Al Qaeda’s members are not the Palestinian fourteen-year- olds we see on the news, but join the jihad at the average age of 26. Three-quarters were professionals or semi- professionals. They are engineers, architects, and civil engineers, mostly scientists. Very few humanities are represented, and quite surprisingly very few had any background in religion. The natural sciences predominate. Bin Laden himself is a civil engineer, Zawahiri is a physician, Mohammed Atta was, of course, an architect; and a few members are military, such as Mohammed Ibrahim Makawi, who is supposedly the head of the military committee.

…only four of the 400 men had any hint of a disorder. This is below the worldwide base rate for thought disorders. So they are as healthy as the general population.I didn’t find many personality disorders, which makes sense in that people who are antisocial usually don’t cooperate well enough with others to join groups. This is a well-organized type of terrorism: these men are not like Unabomber Ted Kaczynski, loners off planning in the woods. Loners are weeded out early on. Of the nineteen 9-11 terrorists, none had a criminal record. You could almost say that those least likely to cause harm individually are most likely to do so collectively.

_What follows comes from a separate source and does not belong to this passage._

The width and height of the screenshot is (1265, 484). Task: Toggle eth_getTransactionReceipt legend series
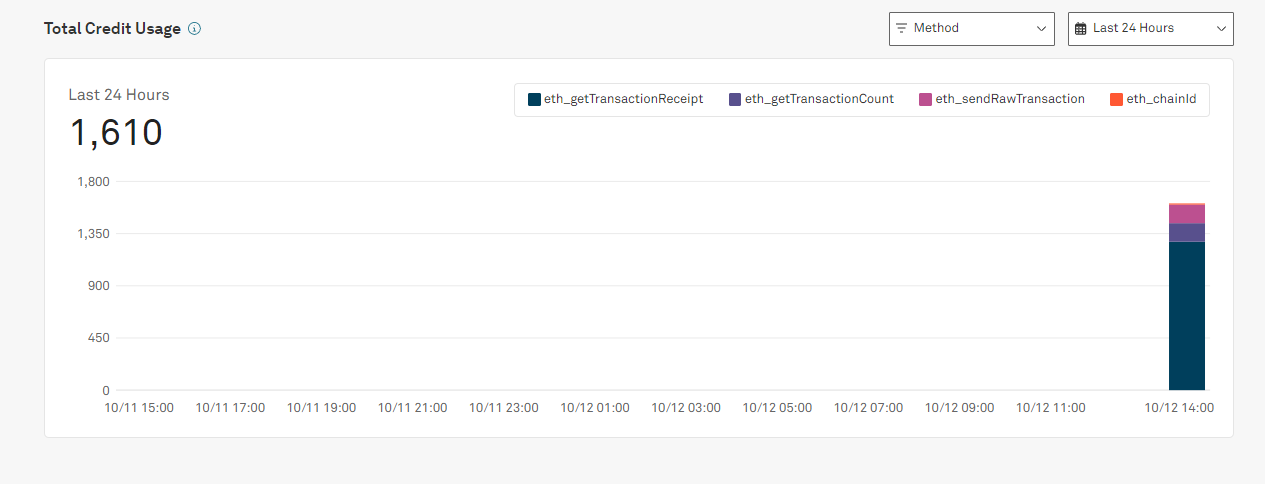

At the time they joined jihad, the terrorists were not very religious. They only became religious once they joined the jihad.

Marc Sageman and Max Abrahms argue that Islamic terrorists think about strategy either very poorly or not at all…They believe that Al-Qaeda attacked the United States because it was there, it was not a part of an overall strategically thought out plan…If it really wanted an Islamic Caliphate as it claims it does, it would have started building it a long time ago…Therefore, Islamist jihad is not about religion but about gang wars…

With Pakistan having given legitimacy to Islamic fundamentalism in Swat, one has to wait and see if the Taliban have a long-term strategic plan to create a Caliphate…If they do, the world is in trouble because Pakistan has nuclear weapons which would be disastrous for all of us…
Although the above mentioned observations pertain mainly to the Al Qaeda, they do give us something to think about…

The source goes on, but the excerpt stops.